_What the task requires_. Reproduce the material below, starting at the line containing "Task: Click the £205,000 price in the table" and ending at the line containing "Task: Click the £351,000 price in the table", requests included. Shift every coordinate in the answers up by 93.

(Records for locating described items)

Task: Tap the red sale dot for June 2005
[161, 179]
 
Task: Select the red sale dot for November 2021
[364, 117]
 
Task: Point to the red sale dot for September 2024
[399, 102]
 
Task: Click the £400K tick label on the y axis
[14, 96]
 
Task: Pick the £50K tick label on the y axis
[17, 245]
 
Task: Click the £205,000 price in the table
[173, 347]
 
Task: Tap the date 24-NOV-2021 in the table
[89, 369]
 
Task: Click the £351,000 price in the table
* * *
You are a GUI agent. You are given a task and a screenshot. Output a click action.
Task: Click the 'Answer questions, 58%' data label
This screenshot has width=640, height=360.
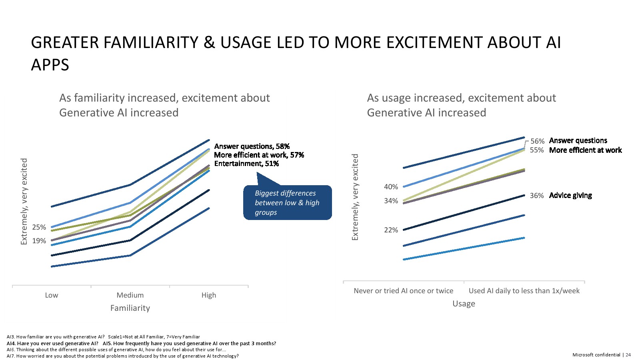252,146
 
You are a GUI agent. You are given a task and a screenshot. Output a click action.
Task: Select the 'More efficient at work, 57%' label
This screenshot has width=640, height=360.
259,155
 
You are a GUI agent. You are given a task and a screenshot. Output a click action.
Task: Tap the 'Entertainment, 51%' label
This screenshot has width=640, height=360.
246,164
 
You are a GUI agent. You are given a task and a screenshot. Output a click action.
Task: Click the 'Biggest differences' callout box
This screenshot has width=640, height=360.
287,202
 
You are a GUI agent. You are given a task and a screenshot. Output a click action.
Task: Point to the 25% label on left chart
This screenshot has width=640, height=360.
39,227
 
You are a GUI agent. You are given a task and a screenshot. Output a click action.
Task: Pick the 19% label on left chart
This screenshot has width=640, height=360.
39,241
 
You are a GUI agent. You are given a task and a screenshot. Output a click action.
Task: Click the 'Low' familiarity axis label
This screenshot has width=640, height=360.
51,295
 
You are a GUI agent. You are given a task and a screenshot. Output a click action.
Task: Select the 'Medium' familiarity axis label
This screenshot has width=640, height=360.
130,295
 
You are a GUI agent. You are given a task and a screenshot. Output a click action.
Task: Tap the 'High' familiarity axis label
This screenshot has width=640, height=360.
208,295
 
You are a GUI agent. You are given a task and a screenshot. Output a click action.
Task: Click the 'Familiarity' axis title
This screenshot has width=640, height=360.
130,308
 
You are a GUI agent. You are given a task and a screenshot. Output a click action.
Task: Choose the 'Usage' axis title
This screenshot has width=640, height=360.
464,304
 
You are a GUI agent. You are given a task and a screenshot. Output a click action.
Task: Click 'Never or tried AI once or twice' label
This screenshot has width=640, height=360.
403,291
* * *
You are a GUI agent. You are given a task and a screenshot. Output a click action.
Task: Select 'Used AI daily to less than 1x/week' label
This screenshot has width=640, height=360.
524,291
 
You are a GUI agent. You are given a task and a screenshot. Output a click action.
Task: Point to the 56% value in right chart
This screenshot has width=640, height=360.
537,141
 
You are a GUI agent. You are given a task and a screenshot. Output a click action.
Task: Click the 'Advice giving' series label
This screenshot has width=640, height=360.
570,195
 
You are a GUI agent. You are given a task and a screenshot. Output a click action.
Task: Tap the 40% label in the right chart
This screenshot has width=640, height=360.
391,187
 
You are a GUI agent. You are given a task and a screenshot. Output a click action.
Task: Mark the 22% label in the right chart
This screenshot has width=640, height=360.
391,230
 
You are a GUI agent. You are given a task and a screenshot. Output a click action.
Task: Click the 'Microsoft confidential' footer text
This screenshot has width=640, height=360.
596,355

_Solution_.
Task: Click the £205,000 price in the table
[266, 440]
 
Task: Tap the date 24-NOV-2021 in the table
[182, 462]
 
Task: Click the £351,000 price in the table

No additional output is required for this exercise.